Sometimes, feminist interventions backfire. A piece by the artist Rakel McMahon of cartoonish spread legs in high heels straddling a park gate in Glasgow (where a young woman was allegedly raped in February this year) was removed after online complaints. McMahon defended her piece by arguing that the work was in fact a criticism of victim blaming, “trying to point out that we should not assume anything, not by how people are dressed, short skirts or high heels”.
Debate and discussion about the context of works of art is always a good thing — particularly for understanding the motives behind the creation of a piece. But there is something unnervingly prudish about the modern aversion to female nudes in galleries. Rather than simply criticising male artists for their personal perversions and bad behaviour, the opposition to sexualised depictions of women often leak into an aversion to flesh itself.

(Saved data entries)

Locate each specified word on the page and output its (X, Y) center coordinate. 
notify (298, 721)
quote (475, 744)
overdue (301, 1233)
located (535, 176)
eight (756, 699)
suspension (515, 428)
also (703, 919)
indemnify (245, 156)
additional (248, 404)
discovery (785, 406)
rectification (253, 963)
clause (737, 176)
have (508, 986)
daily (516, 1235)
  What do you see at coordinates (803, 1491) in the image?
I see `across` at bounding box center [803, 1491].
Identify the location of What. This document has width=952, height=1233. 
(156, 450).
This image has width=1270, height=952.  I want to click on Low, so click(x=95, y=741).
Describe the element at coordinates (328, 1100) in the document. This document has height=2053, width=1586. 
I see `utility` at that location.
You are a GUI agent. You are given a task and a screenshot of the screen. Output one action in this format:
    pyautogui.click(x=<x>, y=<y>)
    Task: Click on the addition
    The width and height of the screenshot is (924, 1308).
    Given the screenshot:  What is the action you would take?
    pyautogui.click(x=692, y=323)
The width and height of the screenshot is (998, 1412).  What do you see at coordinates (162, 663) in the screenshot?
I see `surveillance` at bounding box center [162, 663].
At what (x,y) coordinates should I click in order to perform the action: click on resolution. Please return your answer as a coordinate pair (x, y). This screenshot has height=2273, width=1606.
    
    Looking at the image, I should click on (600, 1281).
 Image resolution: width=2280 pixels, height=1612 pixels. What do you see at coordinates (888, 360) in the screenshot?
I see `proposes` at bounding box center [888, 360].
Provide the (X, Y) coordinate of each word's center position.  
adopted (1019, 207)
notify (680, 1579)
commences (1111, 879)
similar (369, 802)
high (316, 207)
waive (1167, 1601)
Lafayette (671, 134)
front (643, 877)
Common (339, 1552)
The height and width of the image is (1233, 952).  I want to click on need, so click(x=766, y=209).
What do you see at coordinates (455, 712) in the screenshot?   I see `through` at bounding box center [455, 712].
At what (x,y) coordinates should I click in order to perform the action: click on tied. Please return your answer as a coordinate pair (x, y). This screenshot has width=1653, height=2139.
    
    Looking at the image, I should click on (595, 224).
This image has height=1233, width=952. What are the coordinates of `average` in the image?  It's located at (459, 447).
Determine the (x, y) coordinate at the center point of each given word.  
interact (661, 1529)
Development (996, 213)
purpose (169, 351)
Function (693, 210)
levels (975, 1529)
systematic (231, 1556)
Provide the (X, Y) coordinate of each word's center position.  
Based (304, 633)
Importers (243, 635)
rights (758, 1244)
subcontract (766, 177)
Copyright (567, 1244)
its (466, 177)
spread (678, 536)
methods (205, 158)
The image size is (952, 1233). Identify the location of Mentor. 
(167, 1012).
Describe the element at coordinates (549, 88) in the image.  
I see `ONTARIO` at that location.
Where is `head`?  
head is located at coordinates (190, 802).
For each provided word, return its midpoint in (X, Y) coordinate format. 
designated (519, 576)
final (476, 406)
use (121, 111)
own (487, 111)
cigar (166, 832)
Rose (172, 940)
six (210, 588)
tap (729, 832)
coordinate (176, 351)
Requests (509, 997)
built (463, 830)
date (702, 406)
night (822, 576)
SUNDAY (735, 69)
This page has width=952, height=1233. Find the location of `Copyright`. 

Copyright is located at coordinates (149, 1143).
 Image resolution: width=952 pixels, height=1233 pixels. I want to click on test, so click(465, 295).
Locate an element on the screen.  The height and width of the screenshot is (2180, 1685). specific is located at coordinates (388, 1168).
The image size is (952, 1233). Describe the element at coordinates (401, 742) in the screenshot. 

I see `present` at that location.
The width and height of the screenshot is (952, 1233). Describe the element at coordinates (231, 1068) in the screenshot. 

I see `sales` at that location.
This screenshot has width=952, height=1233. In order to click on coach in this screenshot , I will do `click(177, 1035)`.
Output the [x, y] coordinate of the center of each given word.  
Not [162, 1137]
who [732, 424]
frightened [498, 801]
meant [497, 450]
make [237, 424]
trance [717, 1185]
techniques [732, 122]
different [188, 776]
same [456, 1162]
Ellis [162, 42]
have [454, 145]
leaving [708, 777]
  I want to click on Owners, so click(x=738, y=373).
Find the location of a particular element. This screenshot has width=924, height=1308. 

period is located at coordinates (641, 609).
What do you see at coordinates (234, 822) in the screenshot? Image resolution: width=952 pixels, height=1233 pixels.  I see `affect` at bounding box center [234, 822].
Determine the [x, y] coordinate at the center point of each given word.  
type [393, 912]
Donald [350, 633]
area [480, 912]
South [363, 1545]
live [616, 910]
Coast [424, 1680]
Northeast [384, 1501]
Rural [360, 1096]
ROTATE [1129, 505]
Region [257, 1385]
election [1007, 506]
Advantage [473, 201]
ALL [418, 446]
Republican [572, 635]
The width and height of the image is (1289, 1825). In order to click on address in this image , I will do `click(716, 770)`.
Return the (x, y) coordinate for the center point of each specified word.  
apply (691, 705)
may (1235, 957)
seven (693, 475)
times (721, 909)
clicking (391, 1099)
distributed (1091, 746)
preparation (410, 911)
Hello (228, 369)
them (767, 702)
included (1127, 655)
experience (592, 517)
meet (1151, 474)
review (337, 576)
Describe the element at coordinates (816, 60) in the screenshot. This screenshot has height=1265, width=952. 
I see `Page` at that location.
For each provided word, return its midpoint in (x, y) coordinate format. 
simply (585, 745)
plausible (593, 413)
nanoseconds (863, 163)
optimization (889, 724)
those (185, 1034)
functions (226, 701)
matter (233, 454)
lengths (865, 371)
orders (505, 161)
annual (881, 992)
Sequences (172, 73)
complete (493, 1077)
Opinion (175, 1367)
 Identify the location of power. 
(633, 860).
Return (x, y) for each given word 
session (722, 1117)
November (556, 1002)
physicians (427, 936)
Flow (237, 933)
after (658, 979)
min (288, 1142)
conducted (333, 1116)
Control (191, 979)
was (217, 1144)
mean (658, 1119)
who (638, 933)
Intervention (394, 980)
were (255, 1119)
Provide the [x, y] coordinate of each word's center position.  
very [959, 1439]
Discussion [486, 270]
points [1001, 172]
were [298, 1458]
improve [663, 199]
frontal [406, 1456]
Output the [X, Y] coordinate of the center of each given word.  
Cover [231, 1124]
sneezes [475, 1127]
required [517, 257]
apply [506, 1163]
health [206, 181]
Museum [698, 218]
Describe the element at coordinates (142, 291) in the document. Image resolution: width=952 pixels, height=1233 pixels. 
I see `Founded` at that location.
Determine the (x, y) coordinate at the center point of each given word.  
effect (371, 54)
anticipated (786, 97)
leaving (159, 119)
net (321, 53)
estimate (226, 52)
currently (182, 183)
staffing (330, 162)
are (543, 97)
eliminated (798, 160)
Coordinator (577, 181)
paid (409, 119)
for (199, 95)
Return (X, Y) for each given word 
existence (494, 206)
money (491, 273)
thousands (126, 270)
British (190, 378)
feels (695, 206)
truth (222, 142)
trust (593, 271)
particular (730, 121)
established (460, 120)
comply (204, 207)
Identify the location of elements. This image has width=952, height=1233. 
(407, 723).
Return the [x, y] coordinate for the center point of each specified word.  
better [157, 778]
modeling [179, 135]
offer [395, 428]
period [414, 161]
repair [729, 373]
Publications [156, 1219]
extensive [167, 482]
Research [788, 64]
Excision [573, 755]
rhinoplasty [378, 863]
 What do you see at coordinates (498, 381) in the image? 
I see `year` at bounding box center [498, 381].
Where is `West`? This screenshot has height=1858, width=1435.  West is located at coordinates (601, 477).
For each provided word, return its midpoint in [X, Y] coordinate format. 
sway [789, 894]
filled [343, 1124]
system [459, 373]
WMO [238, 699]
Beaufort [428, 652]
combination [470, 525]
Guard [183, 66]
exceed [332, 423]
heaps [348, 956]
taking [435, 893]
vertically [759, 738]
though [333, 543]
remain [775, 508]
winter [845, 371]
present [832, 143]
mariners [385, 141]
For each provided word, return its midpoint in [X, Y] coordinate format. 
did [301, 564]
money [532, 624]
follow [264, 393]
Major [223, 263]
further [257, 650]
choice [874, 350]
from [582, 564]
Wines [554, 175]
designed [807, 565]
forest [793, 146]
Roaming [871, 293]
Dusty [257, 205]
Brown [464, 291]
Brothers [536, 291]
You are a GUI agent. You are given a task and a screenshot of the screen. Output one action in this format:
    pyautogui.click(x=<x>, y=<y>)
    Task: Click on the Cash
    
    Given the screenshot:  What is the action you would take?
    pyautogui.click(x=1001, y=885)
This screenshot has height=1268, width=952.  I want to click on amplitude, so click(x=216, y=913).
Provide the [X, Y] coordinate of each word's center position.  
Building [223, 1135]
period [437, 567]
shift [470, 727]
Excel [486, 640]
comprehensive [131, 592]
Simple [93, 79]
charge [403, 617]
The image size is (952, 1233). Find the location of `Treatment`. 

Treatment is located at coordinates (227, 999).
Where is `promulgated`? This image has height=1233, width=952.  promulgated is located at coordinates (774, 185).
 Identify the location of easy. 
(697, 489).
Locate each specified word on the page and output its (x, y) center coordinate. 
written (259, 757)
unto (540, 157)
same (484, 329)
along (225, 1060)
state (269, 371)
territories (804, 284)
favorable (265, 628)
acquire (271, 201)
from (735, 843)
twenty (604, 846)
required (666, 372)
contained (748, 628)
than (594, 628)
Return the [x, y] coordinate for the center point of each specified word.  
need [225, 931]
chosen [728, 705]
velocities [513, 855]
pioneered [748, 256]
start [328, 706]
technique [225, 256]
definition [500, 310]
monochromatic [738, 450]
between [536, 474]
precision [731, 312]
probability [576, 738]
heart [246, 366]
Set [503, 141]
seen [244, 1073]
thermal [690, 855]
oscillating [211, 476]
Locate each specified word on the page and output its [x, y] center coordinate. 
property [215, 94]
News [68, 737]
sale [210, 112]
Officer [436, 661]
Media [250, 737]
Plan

### WORK INSTRUCTIONS
1. What does the second paragraph of the commentary on feminist art name as a target of criticism, opposition or aversion? List every one.
2. Can you carry on the commentary on feminist art and female nudes from the point where it stops?

### SOLVED PROBLEMS
1.
- Female nudes in galleries
- Male artists' personal perversions
- Male artists' bad behaviour
- Sexualised depictions of women
- Flesh itself

2.
If we take Hannah Gadsby’s line, that Western art is “just the history of men painting women as if they’re flesh vases for their dick flowers”, we put a crude and puritanical limit on the aesthetic quality of nudity — male or female. Is Francisco Goya’s La maja desnuda just another chauvinistic commission for a rich man created by an artist with a penchant for younger women, or is it a celebration of the confident female body in a protest against stifling social norms? (Indeed, the painting was allegedly seized by officers from the Spanish Inquisition for its scandalous portrayal of nudity and pubic hair.)
Like all good art, it too was attacked — with a meat cleaver
More often than not, feminist campaigners now seem to want to argue that a woman’s body should be valued for its use, rather than its beauty. The Free The Nipple campaign against online censorship focused on women’s breasts as life-giving producers of milk, rather than celebrating the freedom of women’s bodies to express sexuality and attraction. Pedro Almodóvar’s new film Madres Paralelas had its poster censored by Instagram for depicting a lactating nipple; the social-media platform recently apologised for censoring the “clear artistic context” of the poster.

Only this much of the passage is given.